Exercise prompt
The records below are made of lines; count those holding the word "value" and give the number only.
···
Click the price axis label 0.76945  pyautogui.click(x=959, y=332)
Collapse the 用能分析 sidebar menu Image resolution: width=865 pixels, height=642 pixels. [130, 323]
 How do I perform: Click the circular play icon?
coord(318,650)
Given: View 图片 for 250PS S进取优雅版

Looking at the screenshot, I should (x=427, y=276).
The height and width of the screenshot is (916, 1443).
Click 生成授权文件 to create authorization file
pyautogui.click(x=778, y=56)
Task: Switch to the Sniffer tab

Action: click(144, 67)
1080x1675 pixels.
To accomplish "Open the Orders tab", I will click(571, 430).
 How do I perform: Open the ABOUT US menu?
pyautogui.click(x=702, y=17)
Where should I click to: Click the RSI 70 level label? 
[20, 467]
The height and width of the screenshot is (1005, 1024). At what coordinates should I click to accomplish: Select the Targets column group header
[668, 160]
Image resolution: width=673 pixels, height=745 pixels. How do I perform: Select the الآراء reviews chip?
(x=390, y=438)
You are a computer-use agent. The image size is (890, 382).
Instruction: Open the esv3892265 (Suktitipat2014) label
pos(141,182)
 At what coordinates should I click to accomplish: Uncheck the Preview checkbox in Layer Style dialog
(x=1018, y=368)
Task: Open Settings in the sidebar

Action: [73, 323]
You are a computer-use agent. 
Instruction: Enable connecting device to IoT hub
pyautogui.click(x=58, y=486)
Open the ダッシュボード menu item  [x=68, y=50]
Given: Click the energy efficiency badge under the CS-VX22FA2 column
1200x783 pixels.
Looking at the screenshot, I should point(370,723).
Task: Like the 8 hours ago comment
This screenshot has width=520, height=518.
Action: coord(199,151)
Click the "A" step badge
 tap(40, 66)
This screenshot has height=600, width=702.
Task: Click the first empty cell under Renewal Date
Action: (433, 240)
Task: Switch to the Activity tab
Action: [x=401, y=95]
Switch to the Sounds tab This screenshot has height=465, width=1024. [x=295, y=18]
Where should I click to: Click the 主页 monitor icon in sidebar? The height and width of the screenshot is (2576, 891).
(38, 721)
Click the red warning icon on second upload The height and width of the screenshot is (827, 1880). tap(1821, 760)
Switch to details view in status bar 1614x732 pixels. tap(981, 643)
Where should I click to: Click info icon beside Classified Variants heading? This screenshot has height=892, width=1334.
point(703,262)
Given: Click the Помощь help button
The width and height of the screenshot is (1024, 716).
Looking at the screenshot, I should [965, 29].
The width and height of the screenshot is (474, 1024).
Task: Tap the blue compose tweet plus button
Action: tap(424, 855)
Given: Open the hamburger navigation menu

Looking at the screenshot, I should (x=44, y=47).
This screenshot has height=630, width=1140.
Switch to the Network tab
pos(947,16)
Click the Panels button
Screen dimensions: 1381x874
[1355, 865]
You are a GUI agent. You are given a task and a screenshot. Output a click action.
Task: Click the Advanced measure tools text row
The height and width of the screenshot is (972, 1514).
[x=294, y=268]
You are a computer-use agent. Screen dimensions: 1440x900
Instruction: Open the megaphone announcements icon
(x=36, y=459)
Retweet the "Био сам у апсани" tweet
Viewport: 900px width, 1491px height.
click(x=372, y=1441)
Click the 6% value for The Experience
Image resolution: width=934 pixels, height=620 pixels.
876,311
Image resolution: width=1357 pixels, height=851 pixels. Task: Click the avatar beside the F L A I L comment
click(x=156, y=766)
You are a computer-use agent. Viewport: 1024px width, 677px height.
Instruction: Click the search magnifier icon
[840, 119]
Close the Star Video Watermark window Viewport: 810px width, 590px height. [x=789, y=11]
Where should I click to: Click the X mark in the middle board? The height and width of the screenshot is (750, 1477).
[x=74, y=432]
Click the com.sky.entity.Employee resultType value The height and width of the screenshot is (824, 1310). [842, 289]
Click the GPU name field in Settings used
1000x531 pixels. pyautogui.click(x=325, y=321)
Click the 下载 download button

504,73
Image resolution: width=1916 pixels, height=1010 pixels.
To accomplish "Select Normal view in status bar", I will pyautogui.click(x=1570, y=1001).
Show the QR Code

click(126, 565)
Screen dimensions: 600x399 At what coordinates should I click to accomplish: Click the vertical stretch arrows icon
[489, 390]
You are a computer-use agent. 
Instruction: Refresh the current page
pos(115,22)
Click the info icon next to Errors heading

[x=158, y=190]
···
Worked solution
2